On a different perspective, an internet facing deployment does not require users to be authenticated on the AD, which means that they will be using the Dynamics AX guest account in order to interact with the system. Usually, these interactions involve browsing a product catalog, view marketing campaign questionnaires etc. In order to allow the anonymous users to effectively interact with an EP site, several configuration steps are needed on each of the underlying technologies.
Enabling anonymous Access
“Anonymous” access at the AX Level
Non-authenticated users can access an Enterprise Portal site through the use of the Dynamics Ax guest account. The Guest user account allows anonymous Web users to log onto the Microsoft Dynamics AX Enterprise Portal customer site with limited functionality. The Guest account is created automatically during installation and is disabled by default. Administrators must enable the Guest account in order for anonymous users to have access to the Enterprise Portal customer site. To do this, follow these 4 easy steps:
- From a Microsoft Dynamics AX client, go to Administration > Users
- On the tab, select the Guest user account.

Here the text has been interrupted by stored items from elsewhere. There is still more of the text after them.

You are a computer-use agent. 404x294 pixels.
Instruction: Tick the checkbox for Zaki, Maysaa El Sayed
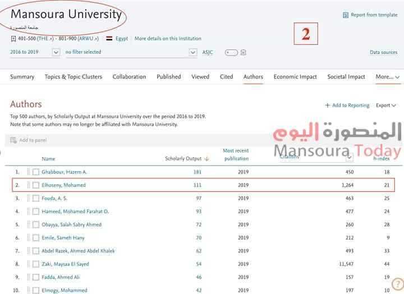coord(36,264)
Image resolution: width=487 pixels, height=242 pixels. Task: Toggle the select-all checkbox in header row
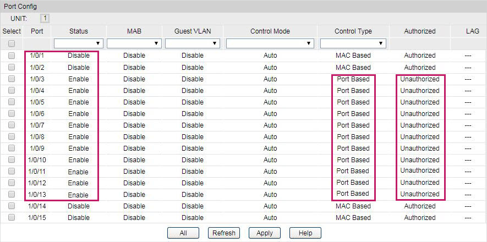point(12,43)
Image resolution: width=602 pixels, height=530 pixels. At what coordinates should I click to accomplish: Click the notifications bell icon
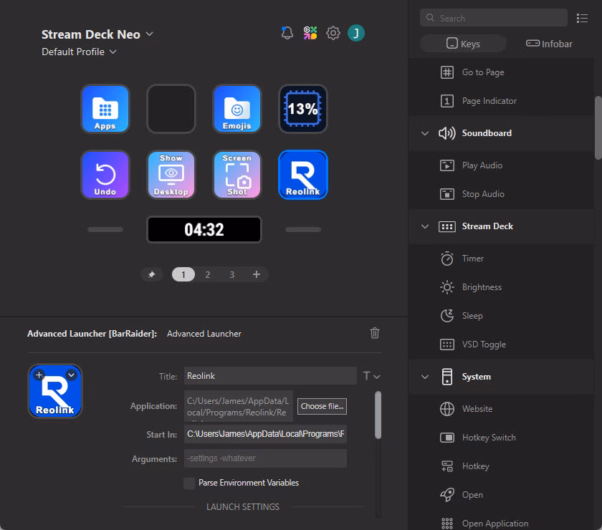coord(287,33)
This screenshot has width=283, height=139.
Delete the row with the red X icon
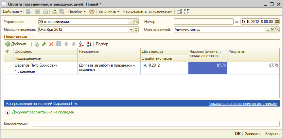tap(51, 44)
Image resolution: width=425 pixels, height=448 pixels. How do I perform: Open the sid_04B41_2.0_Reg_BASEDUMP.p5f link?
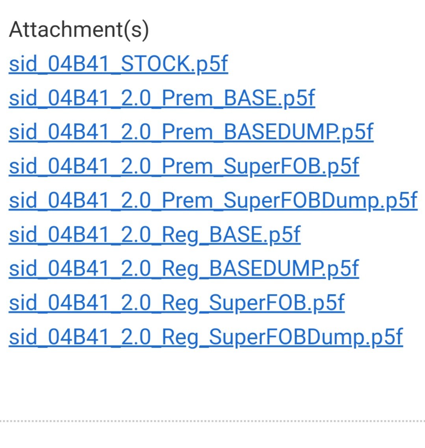point(184,269)
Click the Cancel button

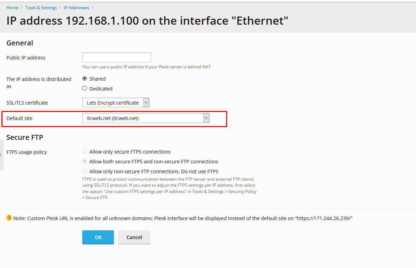[134, 237]
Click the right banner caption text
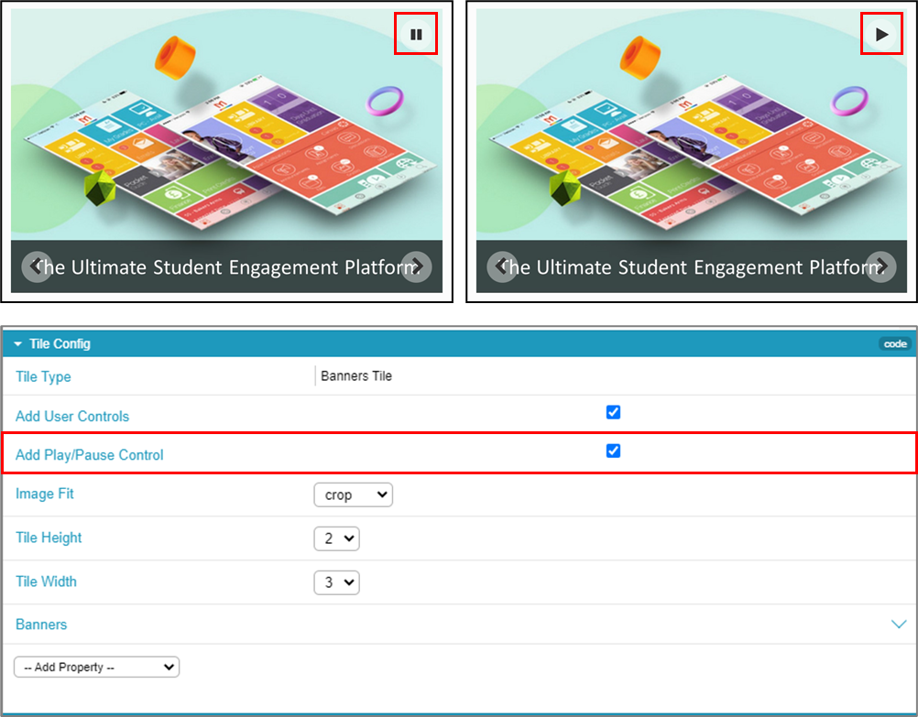Screen dimensions: 918x717 692,266
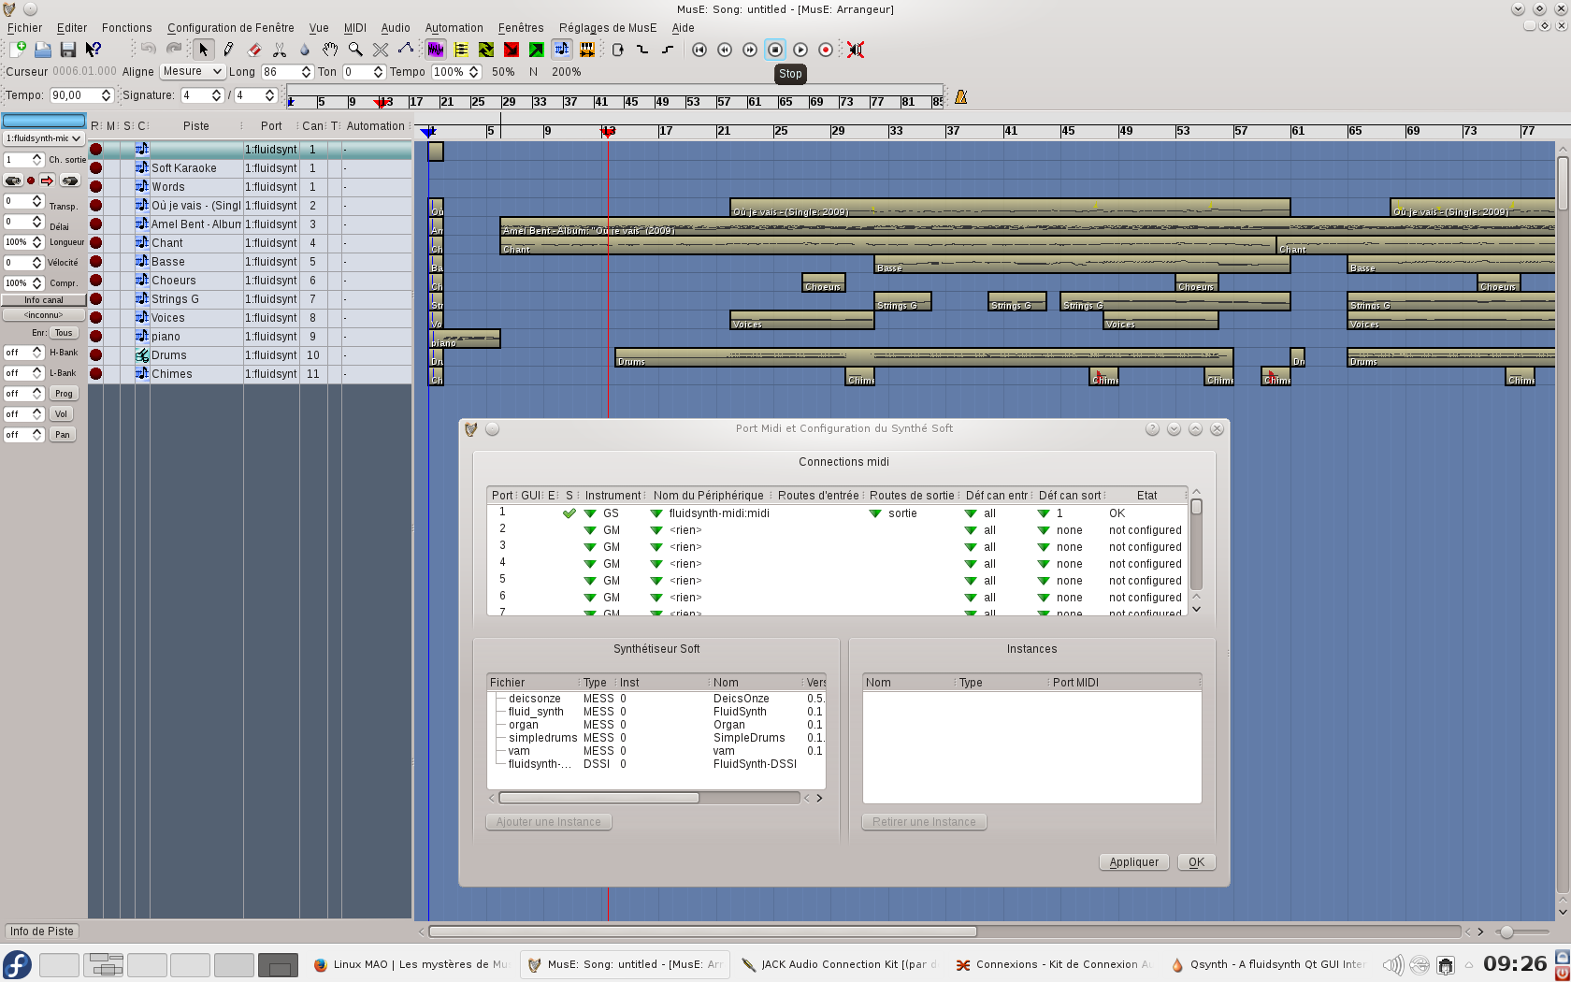The height and width of the screenshot is (982, 1571).
Task: Select the Eraser tool in toolbar
Action: click(254, 50)
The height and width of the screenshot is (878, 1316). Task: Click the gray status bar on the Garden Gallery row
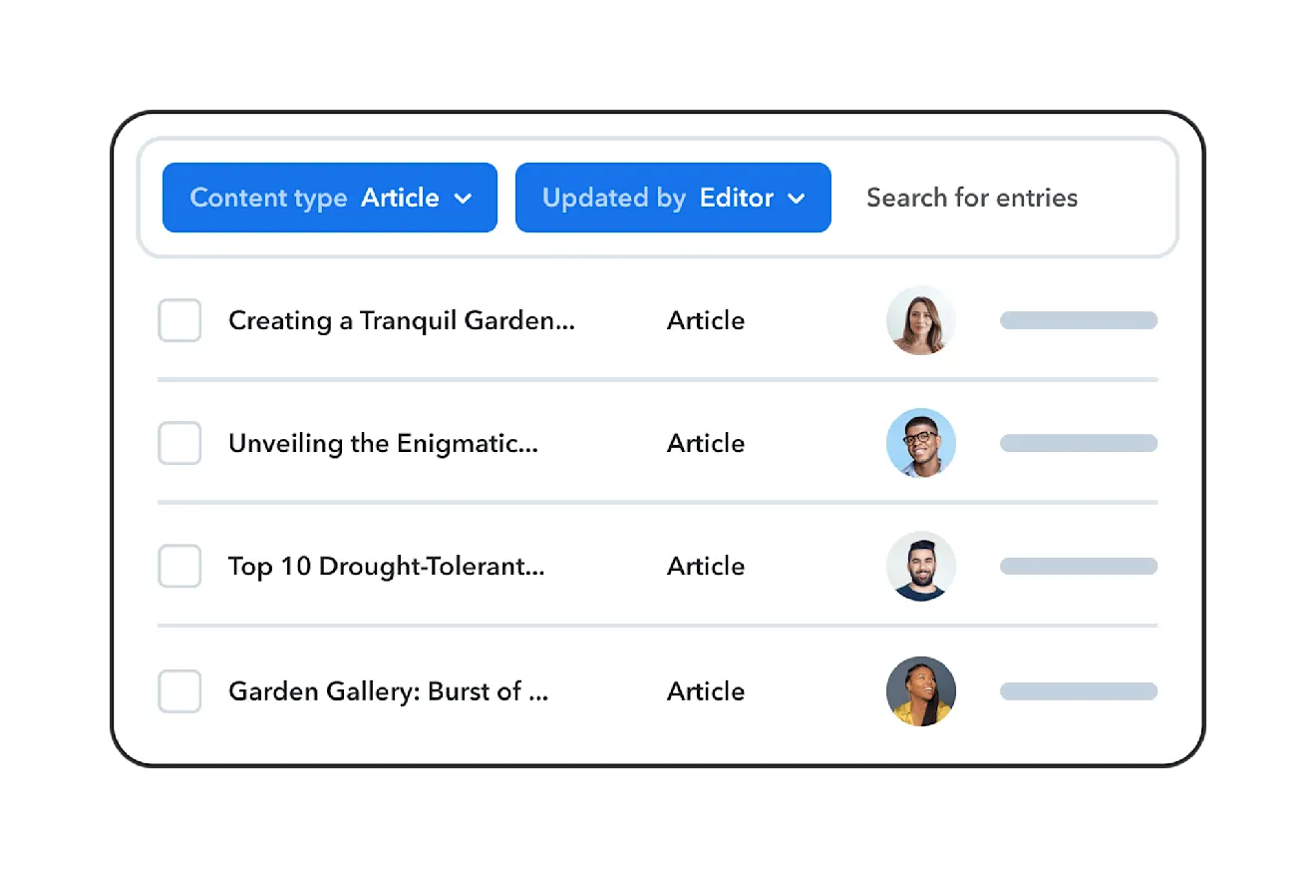click(x=1078, y=690)
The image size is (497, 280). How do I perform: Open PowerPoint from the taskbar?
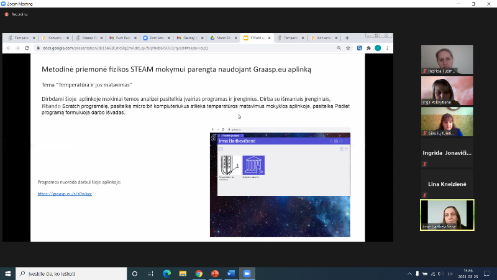coord(215,274)
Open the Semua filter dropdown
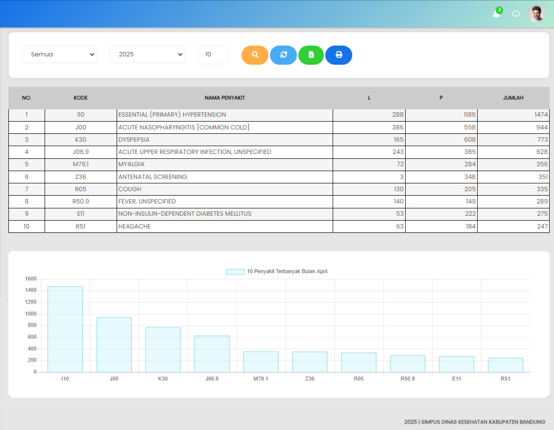This screenshot has width=554, height=430. tap(59, 54)
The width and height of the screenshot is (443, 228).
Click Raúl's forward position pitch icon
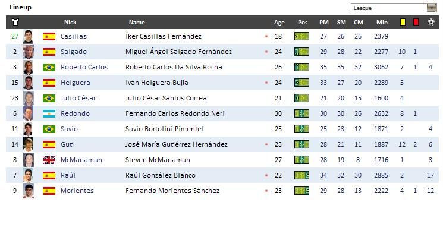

- Select the enabled check box.
- Close the form to save changes.
Next, you should create a guest user group, in order to organize all guest permissions.
Anonymous access at the IIS Level
You also need to enable anonymous access at the IIS level. To do this, open the IIS manager (Start/Administrative tools/ IIS manager). Select your site collection from the sites folder, ad select authentication from the IIS Area. Select Anonymous Authentication and under the actions pane, select enable.
Anonymous access at the SharePoint Level
Finally, you need to enable guest access at the Enterprise portal level (SharePoint). To do this, open the SharePoint Central Administration site and navigate to the Application management tab. Under the Application Security group, select Authentication providers and select your provider. Under Anonymous Access, select the Enable Anonymous Access checkbox.
Once you have enabled guest access on the SharePoint central administration, you need to grant access to the anonymous users on the different SharePoint sites and libraries. Go to site administration: Site actions/advanced Permissions/ under the settings action bar select Anonymous access, and choose: entire site. Once this is done, you can then set individual access to libraries or sites by breaking the SharePoint security inheritance.
Once this is done your site is now ready to receive its first anonymous users.